本文抜粋
__________

※この記事は2016年2月に公開されました
本ブログをご覧いただきありがとうございます。先だって公開した 以下の記事 を持って投稿100件目(独自ドメイン取得後)となりました。
平均して一日に30件ほどアクセスしていただき、累計でおよそ13000アクセスとなりました。
2002年の在学中から始まり、仕事と育児の合間にぽつぽつと月に数回程度の更新に加え、災害ボランティアや防災教育という、よほど興味がなければご覧になることのないであろうテーマにも関わらず、想像以上に多くの方にご訪問いただけて、改めて御礼申し上げます。
本記事では、節目ということで本ブログのタイトルでもある「情熱と不屈の精神」にまつわる昔話をご紹介させていただきます。このブログを書いているのがどんな人物なのか、皆さまの貴重なお時間を割くに値するのか分かりませんが、お時間の許す限りでお付き合いいただければ幸いです。

__________

保存済みアイテム:
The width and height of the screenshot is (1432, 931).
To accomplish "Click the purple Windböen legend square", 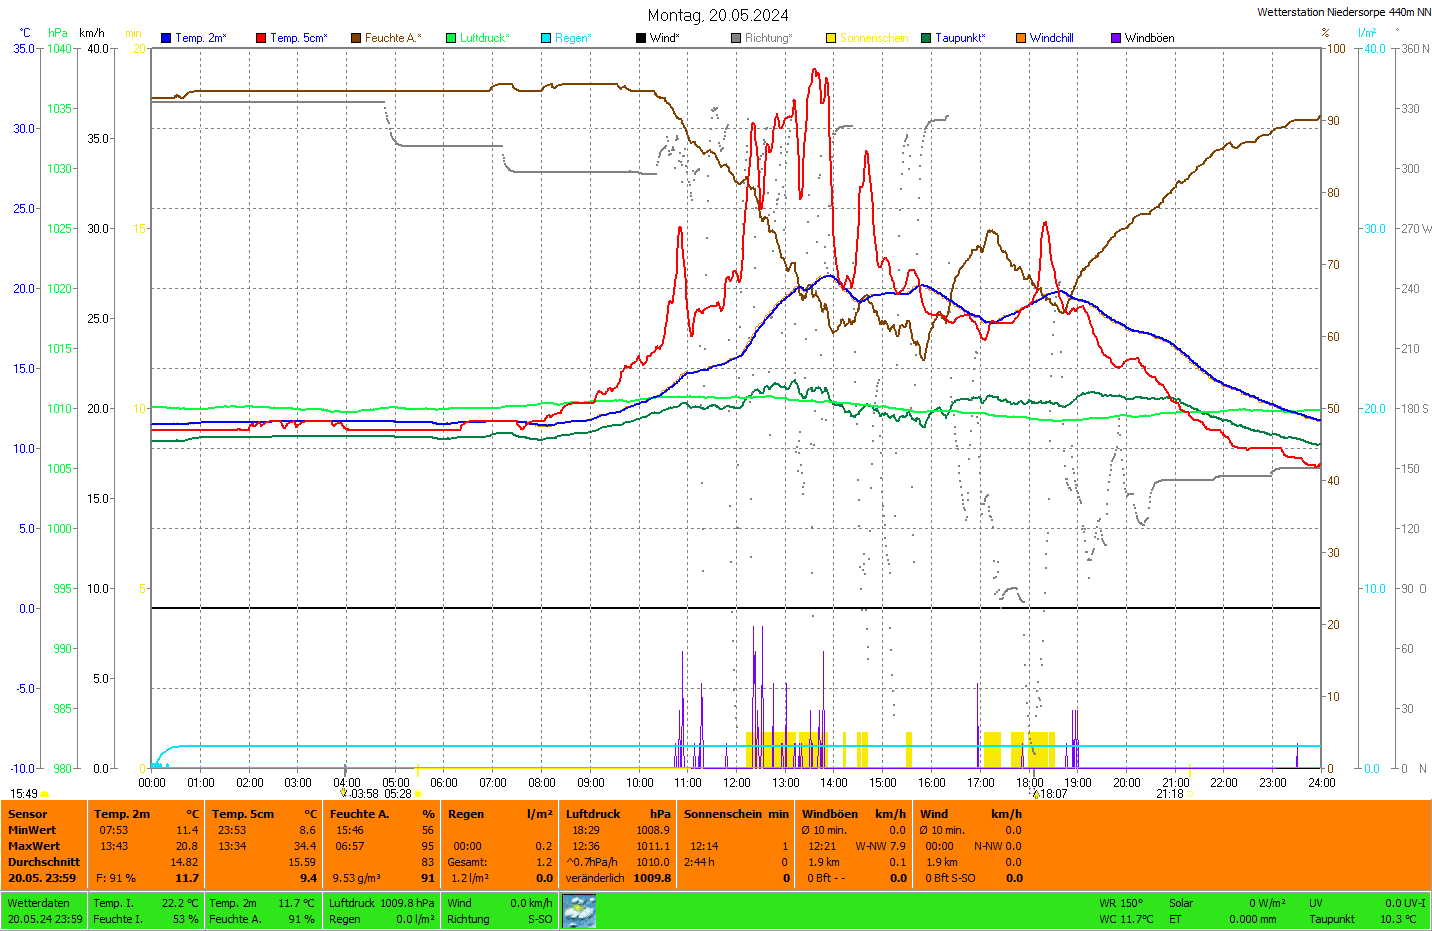I will tap(1116, 38).
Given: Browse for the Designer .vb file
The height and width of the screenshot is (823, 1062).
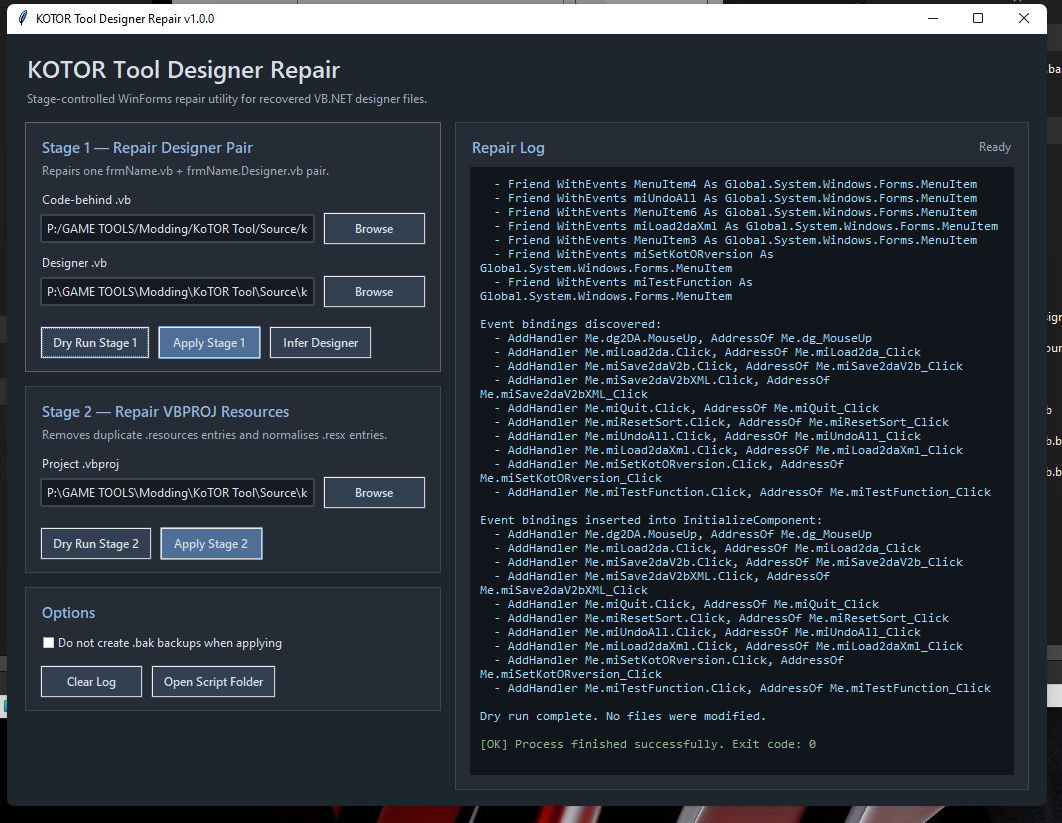Looking at the screenshot, I should (x=374, y=292).
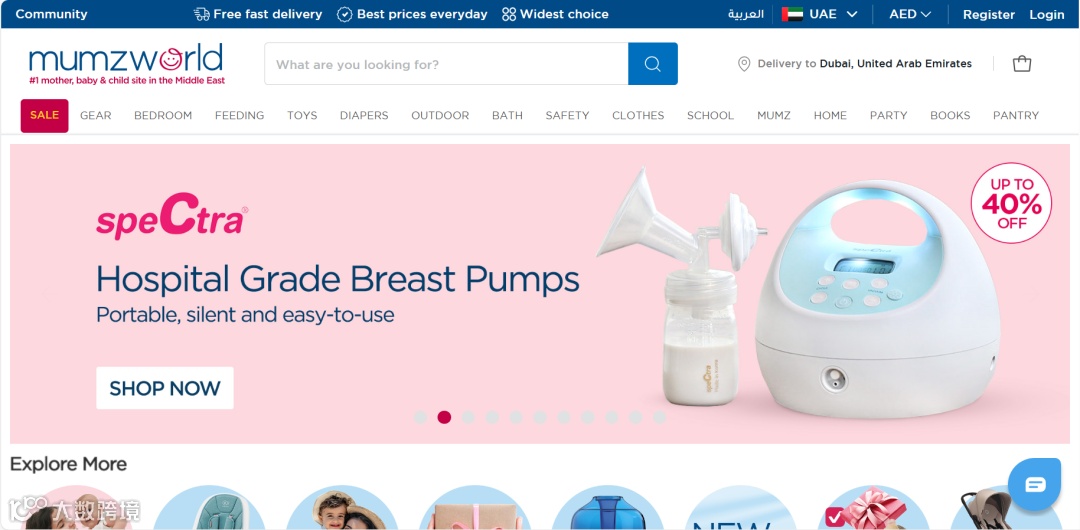Click the Widest choice icon
Screen dimensions: 1080x530
coord(509,14)
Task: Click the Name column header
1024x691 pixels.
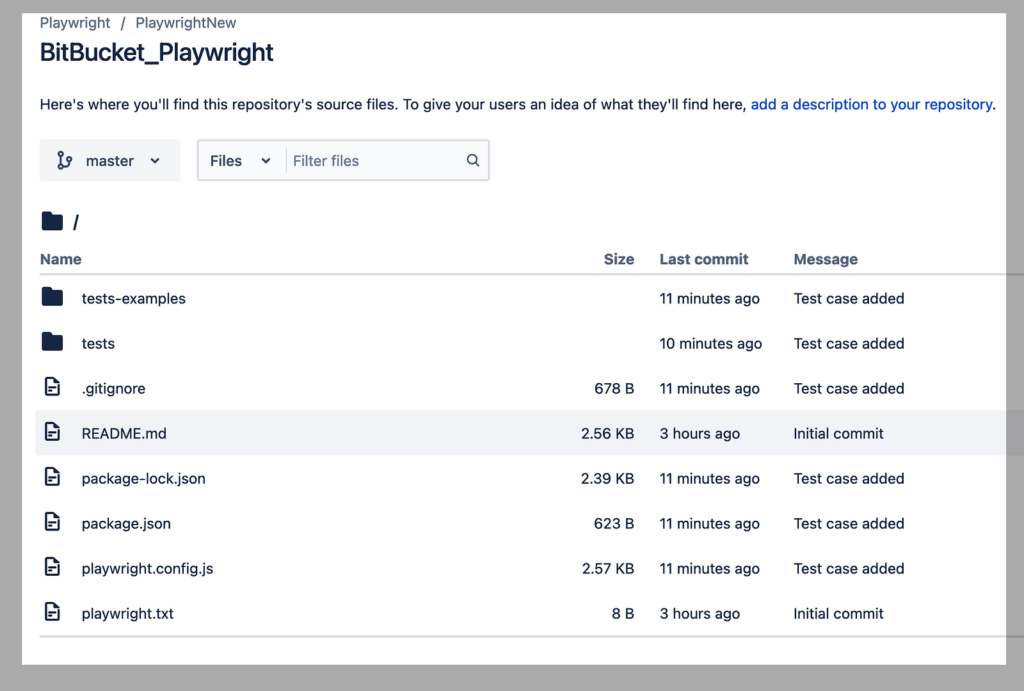Action: coord(61,259)
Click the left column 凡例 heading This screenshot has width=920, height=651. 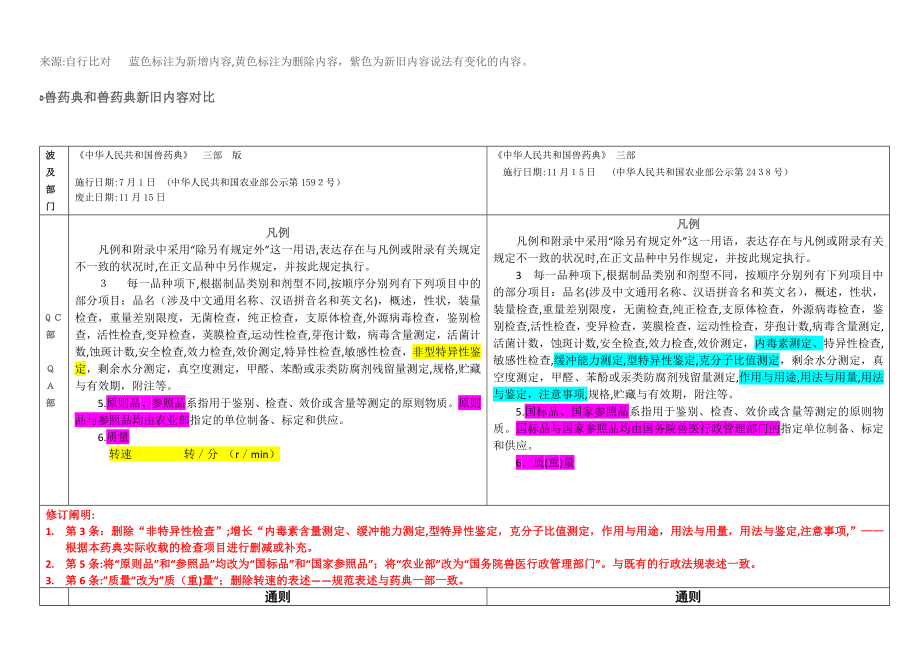coord(279,231)
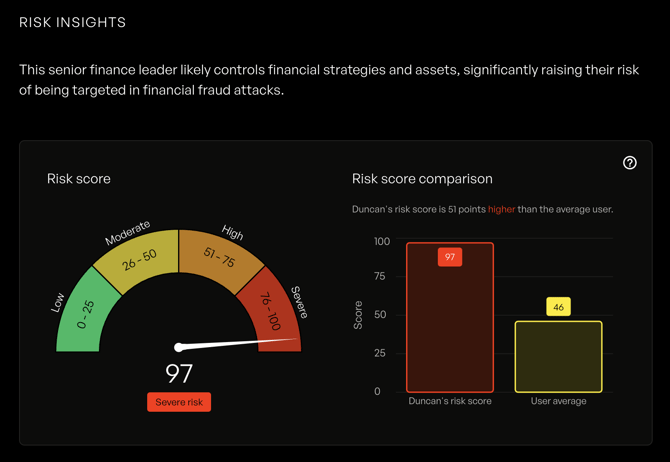
Task: Select the orange High 51-75 gauge segment
Action: tap(219, 258)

__________

課題 1
本文抜粋のうち、「2002年の在学中から始まり」を含む語句で始まり「き合いいただければ幸いです。」で終わる部分を、そのまま書き写してください。
課題 2
本文抜粋に算用数字で書かれている数値を、出現順にすべて挙げてください。

回答欄 1
2002年の在学中から始まり、仕事と育児の合間にぽつぽつと月に数回程度の更新に加え、災害ボランティアや防災教育という、よほど興味がなければご覧になることのないであろうテーマにも関わらず、想像以上に多くの方にご訪問いただけて、改めて御礼申し上げます。
本記事では、節目ということで本ブログのタイトルでもある「情熱と不屈の精神」にまつわる昔話をご紹介させていただきます。このブログを書いているのがどんな人物なのか、皆さまの貴重なお時間を割くに値するのか分かりませんが、お時間の許す限りでお付き合いいただければ幸いです。

回答欄 2
2016
2
100
30
13000
2002